Abstract
A chemical sensor for ozone based on an array of microfabricated tuning forks is described. The tuning forks are highly sensitive and stable, with low power consumption and cost. The selective detection is based on the specific reaction of the polymer with ozone. With a mass detection limit of ∼2 pg/mm2 and response time of 1 second, the sensor coated with a polymer sensing material can detect ppb-level ozone in air. The sensor is integrated into a miniaturized wearable device containing a detection circuit, filtration, battery and wireless communication chip, which is ideal for personal and microenvironmental chemical exposure monitoring.
Highlights
Ozone is a reactive constituent of urban atmospheres, associated with asthma and other health effects [1]

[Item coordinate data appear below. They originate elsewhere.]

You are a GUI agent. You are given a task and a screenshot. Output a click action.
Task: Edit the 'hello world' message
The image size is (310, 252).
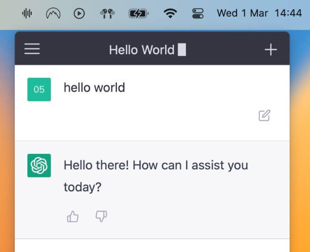pos(264,116)
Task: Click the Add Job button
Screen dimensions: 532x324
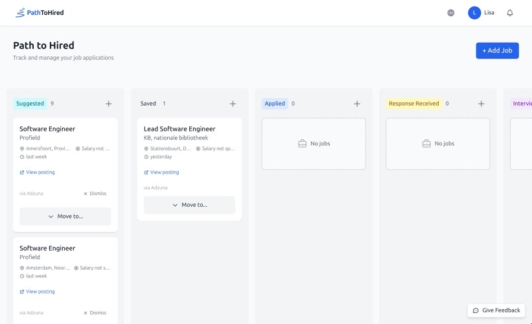Action: tap(497, 51)
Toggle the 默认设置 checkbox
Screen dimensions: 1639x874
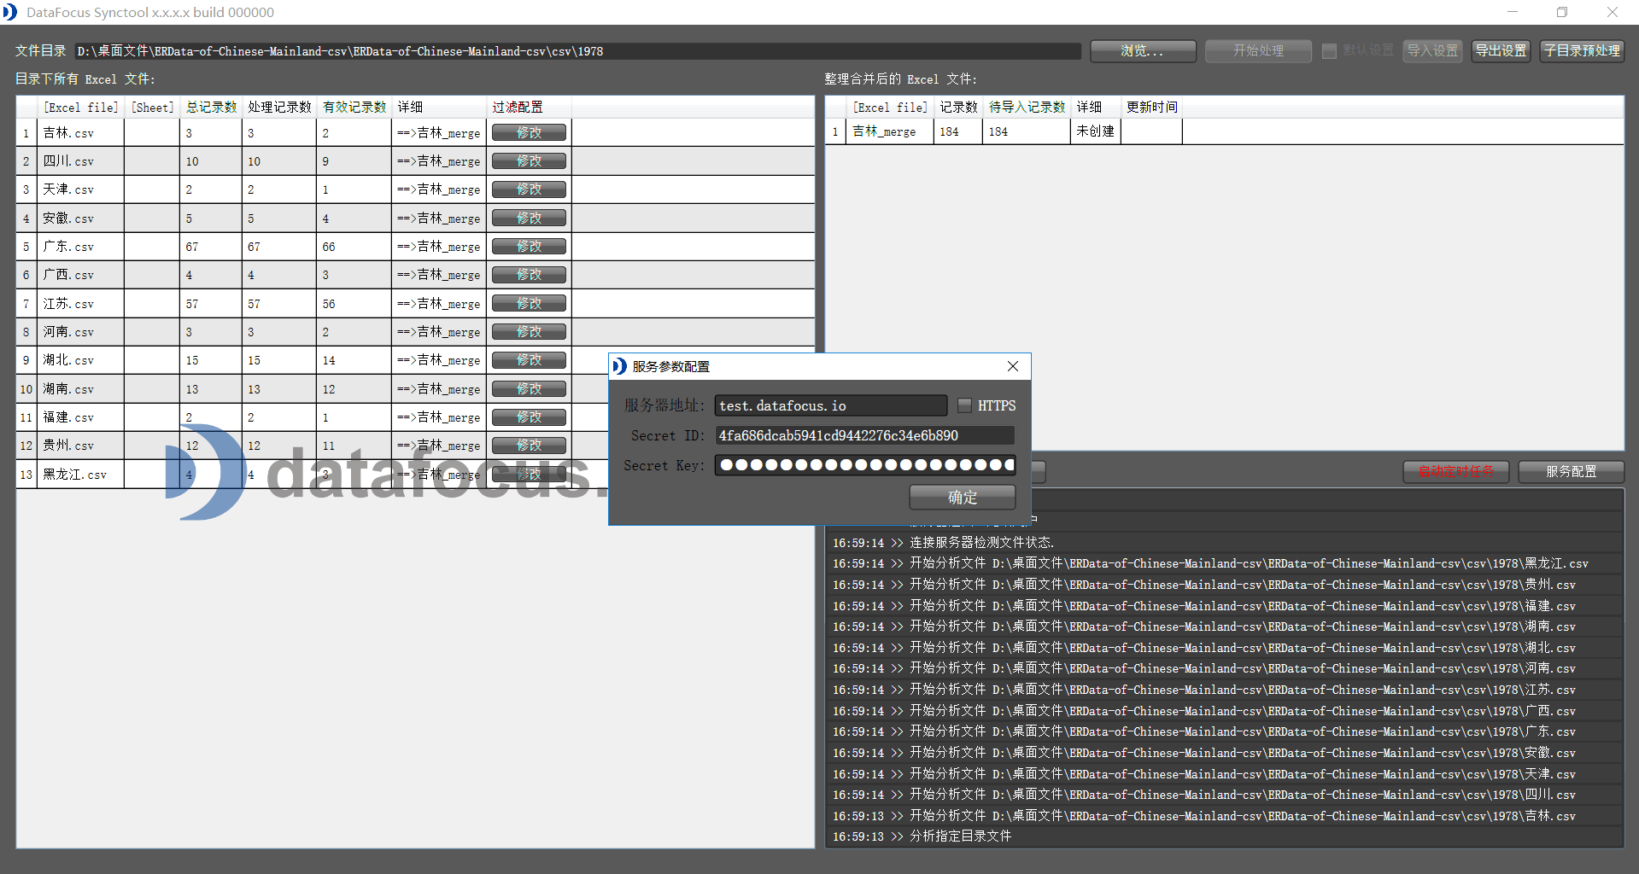click(x=1329, y=51)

It is unsuitable for assessing personal exposure, which is critical for epidemiologic studies that aim to determine the link between personal ozone exposure and health
We describe an ozone sensor based on microfabricated quartz tuning forks (QTF)
Summary
Ozone is a reactive constituent of urban atmospheres, associated with asthma and other health effects [1]. Due to the lack of a suitable alternative technique, ozone exposure is currently estimated through measurements performed at regional monitoring stations [9,10,11]. This approach cannot meet the needs of measuring local ozone level variations, in indoor environments where ozone concentration can be significantly lower than outdoors. It is unsuitable for assessing personal exposure, which is critical for epidemiologic studies that aim to determine the link between personal ozone exposure and health. In outdoor urban air impacted by motor vehicle emissions, local ozone levels can be partially reduced by its reaction with nitric oxide (NO)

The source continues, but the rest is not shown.